A short morning, a long night’s rest, an ode to what do I confess my love today?
How about these words themselves?
I learned hangul at the age of 6, starting with my name. Six years later, I would have to master the alphabet, having to collect all 26 of them (I had known of ABCXYZ in Korea, so 20 more to go!). Strange sounds and combinations (like sh & ch), words not sounding like anything but murmur, as if I was under the sea. I became angry with cursives when having to learn what I thought was another language. Hadn’t I done enough? A completely different form, deranged collection of squiggly and bubbles. Small “s” that looks a triangle and capital “S” pregnant sea horse.
These words I write, as I recollect my thoughts.
그리고, 이렇게. 나의 모국어로 쓸 때도 있다.
I switch between the two languages, depending on how I feel. A privilege and superpower. Sometimes, known phrases in Spanish or German burst out. This crazy mind of mine. A mine full of what, I discover as I write.
I learned to type without looking in middle school. When the world changed to include non-English keys on laptops, I learned to type without looking at my hands in hangul too.
Sometimes, when my mind is clear, and creativity overtakes me, I close my eyes to let my fingers take over. To tap dance across the keys. I make spelling mistakes and mess up completely, but squiggly red lines appear to let me know what I need to correct.
In Seoul, there is a museum dedicated to King Sejong and Hangul. The history of my language. He designed it to improve the literacy of my Korean people. “A wise man can acquaint himself with them before the morning is over; a stupid man can learn them in the space of ten days.”
Of course, without practice, nothing can be done in 10 days, never mind, an eternity.
So, as a kid, I must have recited the 24 hangul letters. In fifth grade, I won a prize from a national creative writing competition, winning 9만원, equivalent to today’s $100.
The same with the Alphabet, in the US, at our aunt and uncle’s dining room table, and in English as a Second Language (ESL) at school. Confused for years the definition of ‘of’ ‘the vs a’ and other filler words that takes more context to understand.
I now have an opposite problem. I can hear myself sounding like a foreigner when I speak Korean.

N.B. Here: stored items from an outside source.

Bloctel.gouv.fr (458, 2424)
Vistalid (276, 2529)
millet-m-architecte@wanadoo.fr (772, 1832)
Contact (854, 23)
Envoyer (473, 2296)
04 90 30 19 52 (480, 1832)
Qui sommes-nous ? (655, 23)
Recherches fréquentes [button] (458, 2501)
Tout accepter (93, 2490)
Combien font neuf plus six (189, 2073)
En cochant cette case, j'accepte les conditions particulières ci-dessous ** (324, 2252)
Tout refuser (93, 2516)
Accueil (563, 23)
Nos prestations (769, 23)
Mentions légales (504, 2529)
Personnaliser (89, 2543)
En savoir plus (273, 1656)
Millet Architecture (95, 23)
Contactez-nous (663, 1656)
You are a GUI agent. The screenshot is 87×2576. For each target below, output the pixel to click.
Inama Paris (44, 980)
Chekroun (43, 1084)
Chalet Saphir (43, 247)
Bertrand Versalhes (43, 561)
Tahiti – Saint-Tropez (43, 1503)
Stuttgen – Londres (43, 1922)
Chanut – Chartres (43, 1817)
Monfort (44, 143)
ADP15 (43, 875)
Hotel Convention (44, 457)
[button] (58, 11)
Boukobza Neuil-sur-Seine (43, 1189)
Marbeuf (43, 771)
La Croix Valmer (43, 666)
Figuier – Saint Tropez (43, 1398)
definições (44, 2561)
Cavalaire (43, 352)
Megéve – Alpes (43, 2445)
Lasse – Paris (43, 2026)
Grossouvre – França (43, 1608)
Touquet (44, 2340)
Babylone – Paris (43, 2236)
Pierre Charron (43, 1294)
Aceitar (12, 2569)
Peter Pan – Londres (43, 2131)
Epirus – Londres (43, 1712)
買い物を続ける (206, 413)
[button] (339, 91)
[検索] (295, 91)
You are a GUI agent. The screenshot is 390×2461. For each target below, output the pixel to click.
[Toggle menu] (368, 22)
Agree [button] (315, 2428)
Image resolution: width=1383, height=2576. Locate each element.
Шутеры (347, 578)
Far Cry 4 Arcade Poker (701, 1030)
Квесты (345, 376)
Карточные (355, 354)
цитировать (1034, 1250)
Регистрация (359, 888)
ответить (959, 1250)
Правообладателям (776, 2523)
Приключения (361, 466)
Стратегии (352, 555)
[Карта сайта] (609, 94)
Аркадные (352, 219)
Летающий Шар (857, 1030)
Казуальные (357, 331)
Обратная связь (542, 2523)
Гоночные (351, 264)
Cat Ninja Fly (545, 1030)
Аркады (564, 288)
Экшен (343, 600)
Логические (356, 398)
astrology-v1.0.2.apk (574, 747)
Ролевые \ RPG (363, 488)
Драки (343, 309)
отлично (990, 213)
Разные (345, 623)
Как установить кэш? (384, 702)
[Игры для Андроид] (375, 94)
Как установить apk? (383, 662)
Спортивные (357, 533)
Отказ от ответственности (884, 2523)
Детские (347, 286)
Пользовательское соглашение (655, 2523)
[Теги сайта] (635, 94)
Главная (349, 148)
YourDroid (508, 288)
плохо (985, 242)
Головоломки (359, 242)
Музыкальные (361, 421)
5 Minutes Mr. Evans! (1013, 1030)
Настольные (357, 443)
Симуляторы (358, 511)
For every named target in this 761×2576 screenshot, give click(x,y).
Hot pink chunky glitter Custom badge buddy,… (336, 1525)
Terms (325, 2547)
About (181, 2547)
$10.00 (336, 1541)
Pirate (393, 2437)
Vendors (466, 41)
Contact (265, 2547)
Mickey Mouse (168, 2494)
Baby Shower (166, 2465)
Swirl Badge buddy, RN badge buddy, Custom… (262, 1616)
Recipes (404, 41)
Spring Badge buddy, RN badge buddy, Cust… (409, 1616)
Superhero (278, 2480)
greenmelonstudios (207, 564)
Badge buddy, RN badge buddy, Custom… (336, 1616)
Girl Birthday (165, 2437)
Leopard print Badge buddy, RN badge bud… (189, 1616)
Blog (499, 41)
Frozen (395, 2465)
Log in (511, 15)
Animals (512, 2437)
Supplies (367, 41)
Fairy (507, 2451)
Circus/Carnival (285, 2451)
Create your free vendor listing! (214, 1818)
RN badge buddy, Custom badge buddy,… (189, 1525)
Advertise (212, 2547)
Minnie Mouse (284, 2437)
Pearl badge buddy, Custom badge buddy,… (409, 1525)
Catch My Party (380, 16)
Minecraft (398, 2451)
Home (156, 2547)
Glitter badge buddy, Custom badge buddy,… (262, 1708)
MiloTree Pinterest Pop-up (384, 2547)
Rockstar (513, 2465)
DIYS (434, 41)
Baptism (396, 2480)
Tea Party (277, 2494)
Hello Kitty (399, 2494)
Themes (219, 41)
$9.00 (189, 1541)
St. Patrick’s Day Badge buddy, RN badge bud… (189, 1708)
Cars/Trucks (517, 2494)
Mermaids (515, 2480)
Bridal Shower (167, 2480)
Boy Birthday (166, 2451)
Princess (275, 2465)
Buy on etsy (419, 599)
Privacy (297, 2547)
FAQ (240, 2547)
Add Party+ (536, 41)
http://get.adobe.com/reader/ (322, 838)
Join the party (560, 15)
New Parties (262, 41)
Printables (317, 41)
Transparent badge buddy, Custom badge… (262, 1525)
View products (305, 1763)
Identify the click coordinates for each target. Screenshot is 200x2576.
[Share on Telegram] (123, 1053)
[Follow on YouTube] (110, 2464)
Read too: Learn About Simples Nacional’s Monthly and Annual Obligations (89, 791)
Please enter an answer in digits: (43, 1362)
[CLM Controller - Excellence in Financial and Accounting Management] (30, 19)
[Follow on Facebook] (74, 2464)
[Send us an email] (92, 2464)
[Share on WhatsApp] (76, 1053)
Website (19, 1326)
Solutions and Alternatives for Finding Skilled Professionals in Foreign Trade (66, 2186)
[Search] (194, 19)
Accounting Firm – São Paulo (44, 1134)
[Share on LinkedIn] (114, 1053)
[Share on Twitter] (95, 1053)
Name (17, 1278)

I sometimes record myself reading children’s books out loud or passages from blogs to correct my pronunciations, repeating the words as I drive to work. Everything is an exercise, and the more we work at it, the stronger we get.
For work, the majority of what I do is write, present and convince. I cannot do my job, never mind survive in this world, without these words of mine.
Which leads me to my first day in America, October 9, 1991. Coincidentally, Hangul Day in Korea.
We are at the JFK International airport. My sister and I are split up. A kind looking man. He is black. He and I enter a small office, with a black machine that looks like some sort of a lab equipment. His mouth is moving, yet I hear no sounds coming out. I cannot even fathom sounds escaping his mouth, moving in strange ways. Words that make no sense.
I don’t know how long it takes, but she and I get our green cards in mail. On the bottom of my sister’s typed name is her squiggly signature in Korean.
On the bottom of mine, there is no squiggly signature.
Not even an x:
On mine, typed in black letters: “Waived”
And so, without words, we have no voice, and we have no fighting chance to express not only our thoughts and emotions but also, freedom itself.
An ode to letters. An ode to words. An ode to languages.
[Four days. Two lines. Not quite equal and somewhat irregular. Not a parallelogram. Not a rhombus, so definitely not square. Polygon is too generic, so let’s call it a trapezoid. Contained, with two sets of bars, and something to play with, safe playground to build up confidence.]